Internal Coherence Requirements in Aggregation & Dynamics ensure that macroeconomic analysis functions as a unified, logically consistent system rather than a patchwork of unrelated claims. Consistency requires that foundational concepts—aggregates, dynamic laws, expectations, policy mechanisms—never contradict one another across models or theoretical statements. Compatibility requires that entities, variables, assumptions, and behavioral laws integrate into a single workable framework: the aggregates must correspond to the entities defined by the ontology, the state-variables must align with the dynamic equations used to model them, and the assumptions governing shocks, frictions, and expectations must fit the system’s overall causal structure. These coherence requirements impose the discipline that allows macroeconomic reasoning to generate stable interpretations, comparable results, and theoretically sound explanations of system-level behavior. Without them, macroeconomics would fracture into incompatible sub-models lacking a common conceptual foundation.

Consistency:

Consistency in Aggregation & Dynamics requires that every component of the macroeconomic framework—its aggregates, definitions, behavioral rules, dynamic equations, and assumptions—fits together without contradiction. No element of the theory may imply a causal structure, adjustment mechanism, or dynamic behavior that conflicts with another. For example, a model cannot simultaneously assume perfectly flexible prices in one part and rely on nominal rigidity to generate business cycles in another; it cannot define potential output inconsistently across equations; and it cannot impose expectations rules that violate the laws of motion governing the variables being forecast. Consistency also demands uniform use of terminology—such as “equilibrium,” “shock,” “trend,” or “real activity”—so that these concepts do not shift meaning across models. Maintaining consistency is essential because any internal contradiction implies that at least one component of the framework is false or misapplied.
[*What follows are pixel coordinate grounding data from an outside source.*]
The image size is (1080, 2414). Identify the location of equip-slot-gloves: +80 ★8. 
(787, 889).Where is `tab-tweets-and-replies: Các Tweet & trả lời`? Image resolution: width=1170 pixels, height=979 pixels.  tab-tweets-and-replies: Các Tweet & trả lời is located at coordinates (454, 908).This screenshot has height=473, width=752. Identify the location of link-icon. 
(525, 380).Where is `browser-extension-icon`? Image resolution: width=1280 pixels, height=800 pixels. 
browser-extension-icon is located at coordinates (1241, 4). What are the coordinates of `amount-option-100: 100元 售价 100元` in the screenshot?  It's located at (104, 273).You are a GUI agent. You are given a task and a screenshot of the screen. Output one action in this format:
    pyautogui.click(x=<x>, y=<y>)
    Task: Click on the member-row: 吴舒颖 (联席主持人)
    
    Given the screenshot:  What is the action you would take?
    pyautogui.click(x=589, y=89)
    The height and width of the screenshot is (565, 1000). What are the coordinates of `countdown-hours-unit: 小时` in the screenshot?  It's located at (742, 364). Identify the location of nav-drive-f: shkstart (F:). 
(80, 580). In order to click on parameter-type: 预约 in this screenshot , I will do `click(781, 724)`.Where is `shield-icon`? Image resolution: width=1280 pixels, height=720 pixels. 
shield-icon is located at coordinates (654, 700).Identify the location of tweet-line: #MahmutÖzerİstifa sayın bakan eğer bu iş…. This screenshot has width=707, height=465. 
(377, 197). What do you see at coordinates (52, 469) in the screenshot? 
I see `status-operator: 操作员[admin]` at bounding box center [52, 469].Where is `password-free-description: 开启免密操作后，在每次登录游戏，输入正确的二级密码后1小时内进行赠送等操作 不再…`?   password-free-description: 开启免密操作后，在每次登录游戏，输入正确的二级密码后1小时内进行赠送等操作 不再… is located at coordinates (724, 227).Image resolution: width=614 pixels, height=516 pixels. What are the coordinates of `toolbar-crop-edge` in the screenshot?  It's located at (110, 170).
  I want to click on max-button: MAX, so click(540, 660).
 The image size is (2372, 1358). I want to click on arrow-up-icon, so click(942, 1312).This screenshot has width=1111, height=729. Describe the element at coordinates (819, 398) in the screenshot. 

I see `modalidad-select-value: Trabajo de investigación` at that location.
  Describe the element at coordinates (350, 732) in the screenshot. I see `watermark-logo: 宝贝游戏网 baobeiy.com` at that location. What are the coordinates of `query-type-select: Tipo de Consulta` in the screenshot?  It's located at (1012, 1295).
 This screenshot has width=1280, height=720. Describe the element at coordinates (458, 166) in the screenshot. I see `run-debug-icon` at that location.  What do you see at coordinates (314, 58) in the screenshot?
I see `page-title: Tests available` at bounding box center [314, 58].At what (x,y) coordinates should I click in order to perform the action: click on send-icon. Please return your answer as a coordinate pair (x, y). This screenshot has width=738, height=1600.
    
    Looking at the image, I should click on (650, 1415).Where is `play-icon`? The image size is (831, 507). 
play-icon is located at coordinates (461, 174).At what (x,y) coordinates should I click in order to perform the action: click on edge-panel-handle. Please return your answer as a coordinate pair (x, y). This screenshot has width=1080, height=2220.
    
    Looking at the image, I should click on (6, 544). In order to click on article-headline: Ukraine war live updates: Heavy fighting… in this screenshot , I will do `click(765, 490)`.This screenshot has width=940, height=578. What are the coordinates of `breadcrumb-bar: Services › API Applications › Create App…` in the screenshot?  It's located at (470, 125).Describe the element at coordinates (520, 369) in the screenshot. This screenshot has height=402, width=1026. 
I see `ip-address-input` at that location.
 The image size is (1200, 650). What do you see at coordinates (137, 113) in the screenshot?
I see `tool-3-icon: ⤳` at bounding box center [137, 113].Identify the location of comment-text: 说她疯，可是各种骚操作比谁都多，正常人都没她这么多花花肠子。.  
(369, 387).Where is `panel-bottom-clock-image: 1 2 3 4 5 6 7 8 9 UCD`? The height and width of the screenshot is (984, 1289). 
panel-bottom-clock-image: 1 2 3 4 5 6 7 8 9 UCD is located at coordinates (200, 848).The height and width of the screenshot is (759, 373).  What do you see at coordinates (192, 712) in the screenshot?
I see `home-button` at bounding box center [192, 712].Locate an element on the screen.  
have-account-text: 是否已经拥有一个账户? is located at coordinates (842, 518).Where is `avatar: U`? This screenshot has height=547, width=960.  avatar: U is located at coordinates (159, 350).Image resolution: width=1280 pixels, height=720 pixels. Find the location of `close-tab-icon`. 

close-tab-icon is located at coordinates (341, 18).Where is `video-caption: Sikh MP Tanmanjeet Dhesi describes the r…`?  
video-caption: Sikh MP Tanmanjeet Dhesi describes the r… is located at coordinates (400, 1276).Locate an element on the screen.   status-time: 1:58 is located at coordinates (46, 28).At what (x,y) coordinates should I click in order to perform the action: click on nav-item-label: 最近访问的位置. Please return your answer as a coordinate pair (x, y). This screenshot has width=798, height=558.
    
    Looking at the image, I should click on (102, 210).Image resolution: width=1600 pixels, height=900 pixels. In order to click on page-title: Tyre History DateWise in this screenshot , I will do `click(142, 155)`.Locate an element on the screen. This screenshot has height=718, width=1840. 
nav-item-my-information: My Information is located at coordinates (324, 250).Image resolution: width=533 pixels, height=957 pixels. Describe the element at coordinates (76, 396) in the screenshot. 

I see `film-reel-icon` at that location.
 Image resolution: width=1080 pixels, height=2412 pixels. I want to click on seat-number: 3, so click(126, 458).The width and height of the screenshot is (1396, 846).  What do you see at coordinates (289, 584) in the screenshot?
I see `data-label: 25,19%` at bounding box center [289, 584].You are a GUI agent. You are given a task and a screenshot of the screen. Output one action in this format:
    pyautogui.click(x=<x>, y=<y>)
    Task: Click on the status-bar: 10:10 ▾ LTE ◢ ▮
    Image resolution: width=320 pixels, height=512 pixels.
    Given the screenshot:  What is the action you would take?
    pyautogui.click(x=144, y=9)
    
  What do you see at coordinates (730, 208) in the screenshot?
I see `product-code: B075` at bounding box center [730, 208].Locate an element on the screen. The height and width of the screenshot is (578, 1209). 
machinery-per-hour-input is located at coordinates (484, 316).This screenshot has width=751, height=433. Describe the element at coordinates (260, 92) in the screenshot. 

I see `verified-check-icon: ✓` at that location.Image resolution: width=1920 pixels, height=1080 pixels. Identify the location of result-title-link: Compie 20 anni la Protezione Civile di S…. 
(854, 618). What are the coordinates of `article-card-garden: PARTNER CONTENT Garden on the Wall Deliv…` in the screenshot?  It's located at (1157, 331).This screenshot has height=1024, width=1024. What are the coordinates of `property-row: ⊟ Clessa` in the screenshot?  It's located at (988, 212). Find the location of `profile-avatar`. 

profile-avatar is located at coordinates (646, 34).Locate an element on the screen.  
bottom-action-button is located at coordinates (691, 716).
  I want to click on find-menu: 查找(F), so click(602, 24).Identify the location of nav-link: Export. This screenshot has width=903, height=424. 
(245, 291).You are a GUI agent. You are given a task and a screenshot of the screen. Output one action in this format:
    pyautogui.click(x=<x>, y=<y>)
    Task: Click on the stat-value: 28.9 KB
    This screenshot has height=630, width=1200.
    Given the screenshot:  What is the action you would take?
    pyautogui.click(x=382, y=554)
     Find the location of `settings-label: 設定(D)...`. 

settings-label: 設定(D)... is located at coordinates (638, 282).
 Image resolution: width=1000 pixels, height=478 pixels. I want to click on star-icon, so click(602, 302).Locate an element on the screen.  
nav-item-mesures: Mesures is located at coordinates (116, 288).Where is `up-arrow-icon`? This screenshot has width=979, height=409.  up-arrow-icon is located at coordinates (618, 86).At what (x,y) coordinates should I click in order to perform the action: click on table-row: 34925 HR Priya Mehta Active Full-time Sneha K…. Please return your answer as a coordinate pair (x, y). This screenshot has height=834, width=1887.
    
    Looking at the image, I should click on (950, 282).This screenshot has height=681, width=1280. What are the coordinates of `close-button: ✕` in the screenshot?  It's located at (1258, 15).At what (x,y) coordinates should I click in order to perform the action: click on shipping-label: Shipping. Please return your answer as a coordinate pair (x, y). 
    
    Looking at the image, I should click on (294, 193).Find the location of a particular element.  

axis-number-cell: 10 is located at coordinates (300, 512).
Ensuring coherence often requires explicit mathematical formulation and careful integration of new theoretical advances so that extensions strengthen, rather than destabilize, the underlying macroeconomic structure.

Compatability:

Compatibility in Aggregation & Dynamics requires that all components of the macroeconomic framework—its aggregates, dynamic laws, structural assumptions, entities, variables, and measurement conventions—fit together into a cohesive system capable of explaining economy-wide behavior. The aggregates defined in the ontology must correspond to the variables used in dynamic equations; the assumptions governing expectations, frictions, and policy regimes must align with the mechanisms that propagate shocks; and the state-variables must integrate meaningfully with the empirical methods used to estimate or observe them. A variable or assumption that fails to connect to the system’s causal structure signals a lack of unity. Compatibility ensures that macroeconomic reasoning forms an interconnected explanatory network rather than a collection of isolated sub-models. When components reinforce each other—when the ontology matches the measurement strategy, when the assumptions support the dynamics, and when the dynamics illuminate the aggregates—the theory gains coherence, predictive power, and interpretability. When they do not, the framework fragments, leading to confusion, misinterpretation, and reduced explanatory strength.